Un texte de Jonathan Lavoie

« Je ne veux pas me trouver des excuses, mettre ça sur le dos de la boisson. Ce n'est pas les deux victimes qui ont couru après. Ce sont des victimes et je le reconnais pleinement », a déclaré Martin Bernier.

La défense suggère une réprimande pour le lieutenant-colonel, assortie d'une amende de 2000 $. « Il y a énormément de facteurs atténuants dans ce dossier-là. D'abord, mon client a plaidé coupable et il n'a aucun antécédent judiciaire », explique l'avocat de la défense, le capitaine Patrice Desbiens.

Du côté de la poursuite, on suggère une rétrogradation. Le procureur, le major Philippe Doucet, estime qu'« on a mis l'accent sur la position de commandement qu'il avait, le grade et les attentes qu'on a envers ces gens-là. Le lien aussi qu'il avait avec les victimes qui étaient des subordonnées, des gens qui travaillent à son unité. »

Jeudi, Martin Bernier a admis avoir agrippé les fesses des deux jeunes femmes, alors qu'il était sous les effets de l'alcool, lors d'une fête soulignant le 100e anniversaire du Royal 22e Régiment, au Centre des congrès de Québec.

Le lieutenant-colonel, maintenant basé à Ottawa, affirme ne jamais avoir tenté de camoufler l'affaire. Dès le lendemain des événements, il a présenté ses excuses à l'une des victimes et a tenté, sans succès, de faire de même avec la deuxième.
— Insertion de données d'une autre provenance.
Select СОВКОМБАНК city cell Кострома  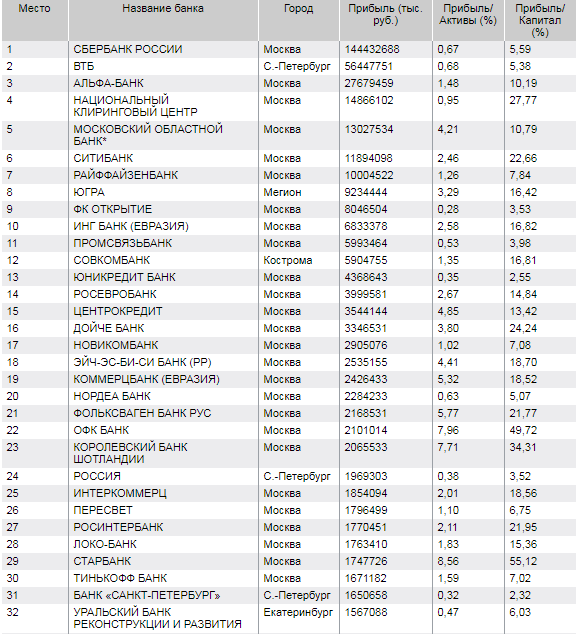click(x=287, y=260)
Les rumeurs et les allégations se sont néanmoins répandues comme une traînée de poudre sur la base militaire de Valcartier, a-t-il expliqué.

Le 30 octobre, le lieutenant-colonel Bernier a été relevé de ses fonctions au poste de commandement du Centre d'instruction du 2e bataillon et muté à Ottawa. Le militaire de carrière a été formellement accusé en mars 2015 de quatre chefs d'accusation de harcèlement et d'agression sexuelle.
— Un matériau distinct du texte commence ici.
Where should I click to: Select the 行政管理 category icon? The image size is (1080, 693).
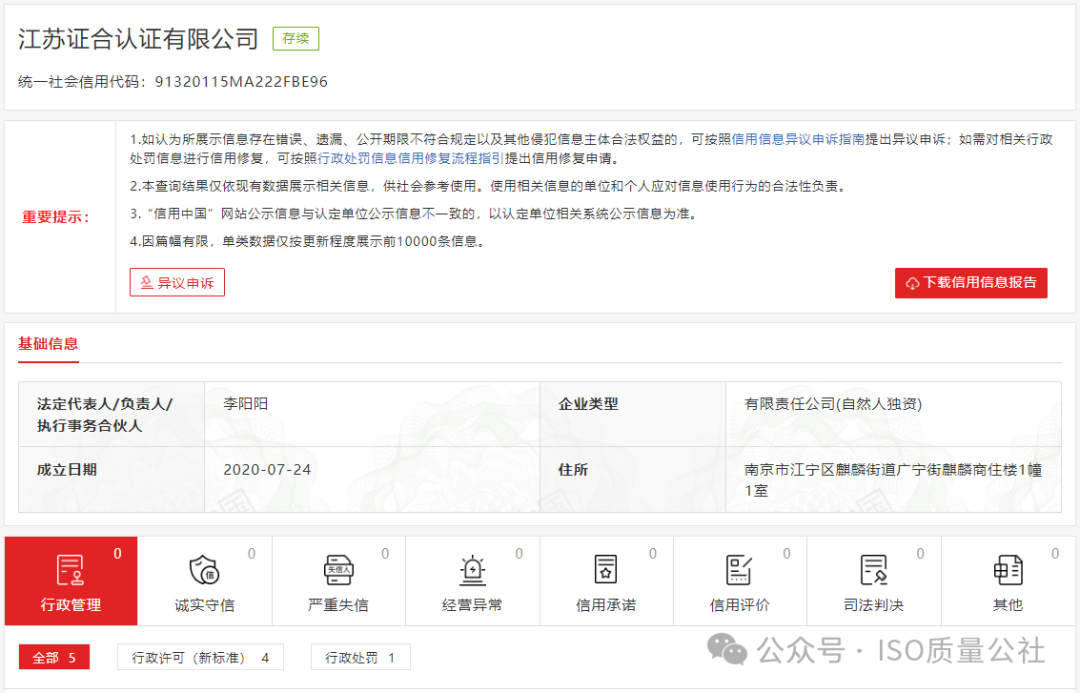(70, 571)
Ces dernières accusations ont toutefois été abandonnées en retour d'une reconnaissance de culpabilité sur les deux premiers chefs.

« Ça va rester une marque indélébile sur moi. Je ne referai jamais quelque chose comme ça », a déclaré Martin Bernier devant la cour, en relatant les effets dévastateurs de ses gestes sur sa famille, sur sa carrière et sur les victimes.

Les victimes bouleversées

Jeudi, les deux femmes, que l'on ne peut identifier, qui ont subi le harcèlement de leur supérieur, ont été appelées à la barre des témoins. Toutes les deux ont décrit le stress constant qu'elles ont vécu à la suite des agissements du lieutenant-colonel Bernier.

Les formations sur la prévention du harcèlement sexuel sont devenues de plus en plus fréquentes au sein des Forces depuis le rapport accablant de la juge à la retraite Marie Deschamps. À chacune de ses formations, les deux victimes ont raconté s'être senties constamment observées par leurs collègues.

Une des deux femmes a expliqué que les gestes répréhensibles, puisqu'ils ont été faits par un haut gradé, son supérieur direct, devaient être dénoncés devant le tribunal.

La décision sur la peine à imposer au lieutenant-colonel sera connue la semaine prochaine.